### SUPPLIED DATA
* start *

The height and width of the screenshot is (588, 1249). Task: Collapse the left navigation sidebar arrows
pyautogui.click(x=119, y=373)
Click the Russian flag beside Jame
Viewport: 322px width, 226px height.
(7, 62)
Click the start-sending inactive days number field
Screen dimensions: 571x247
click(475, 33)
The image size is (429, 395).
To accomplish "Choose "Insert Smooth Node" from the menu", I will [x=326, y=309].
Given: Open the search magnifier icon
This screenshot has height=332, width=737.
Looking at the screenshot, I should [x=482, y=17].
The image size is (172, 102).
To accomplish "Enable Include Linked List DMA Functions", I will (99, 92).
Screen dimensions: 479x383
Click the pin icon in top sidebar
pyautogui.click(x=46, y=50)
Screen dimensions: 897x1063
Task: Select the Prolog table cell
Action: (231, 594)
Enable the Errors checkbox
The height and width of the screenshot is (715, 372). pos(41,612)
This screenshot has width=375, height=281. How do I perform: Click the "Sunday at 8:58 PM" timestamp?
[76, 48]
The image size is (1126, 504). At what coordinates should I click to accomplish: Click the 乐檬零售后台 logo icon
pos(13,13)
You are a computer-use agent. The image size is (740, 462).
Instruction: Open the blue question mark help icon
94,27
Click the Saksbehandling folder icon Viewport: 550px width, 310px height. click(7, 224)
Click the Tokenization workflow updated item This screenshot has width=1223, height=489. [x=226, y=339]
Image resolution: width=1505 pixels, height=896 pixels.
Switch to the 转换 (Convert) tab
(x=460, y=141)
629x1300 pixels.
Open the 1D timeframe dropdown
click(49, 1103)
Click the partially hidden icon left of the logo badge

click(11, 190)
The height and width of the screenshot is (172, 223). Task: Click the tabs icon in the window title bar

* end *

### EXERCISE DESCRIPTION
Rewrite the data above with "The image size is" swapped for "Image dimensions are" wherever it occurs. Keep every other part of each line unchanged.

### TASK RESULT
The height and width of the screenshot is (588, 1249). Task: Collapse the left navigation sidebar arrows
pyautogui.click(x=119, y=373)
Click the Russian flag beside Jame
Viewport: 322px width, 226px height.
(7, 62)
Click the start-sending inactive days number field
Screen dimensions: 571x247
click(475, 33)
Image dimensions are (429, 395).
To accomplish "Choose "Insert Smooth Node" from the menu", I will [x=326, y=309].
Given: Open the search magnifier icon
This screenshot has height=332, width=737.
Looking at the screenshot, I should [x=482, y=17].
Image dimensions are (172, 102).
To accomplish "Enable Include Linked List DMA Functions", I will (99, 92).
Screen dimensions: 479x383
Click the pin icon in top sidebar
pyautogui.click(x=46, y=50)
Screen dimensions: 897x1063
Task: Select the Prolog table cell
Action: (231, 594)
Enable the Errors checkbox
The height and width of the screenshot is (715, 372). pos(41,612)
This screenshot has width=375, height=281. How do I perform: Click the "Sunday at 8:58 PM" timestamp?
[76, 48]
Image dimensions are (1126, 504). At what coordinates should I click to accomplish: Click the 乐檬零售后台 logo icon
pos(13,13)
You are a computer-use agent. Image dimensions are (740, 462).
Instruction: Open the blue question mark help icon
94,27
Click the Saksbehandling folder icon Viewport: 550px width, 310px height. click(7, 224)
Click the Tokenization workflow updated item This screenshot has width=1223, height=489. [x=226, y=339]
Image resolution: width=1505 pixels, height=896 pixels.
Switch to the 转换 (Convert) tab
(x=460, y=141)
629x1300 pixels.
Open the 1D timeframe dropdown
click(49, 1103)
Click the partially hidden icon left of the logo badge

click(11, 190)
The height and width of the screenshot is (172, 223). Task: Click the tabs icon in the window title bar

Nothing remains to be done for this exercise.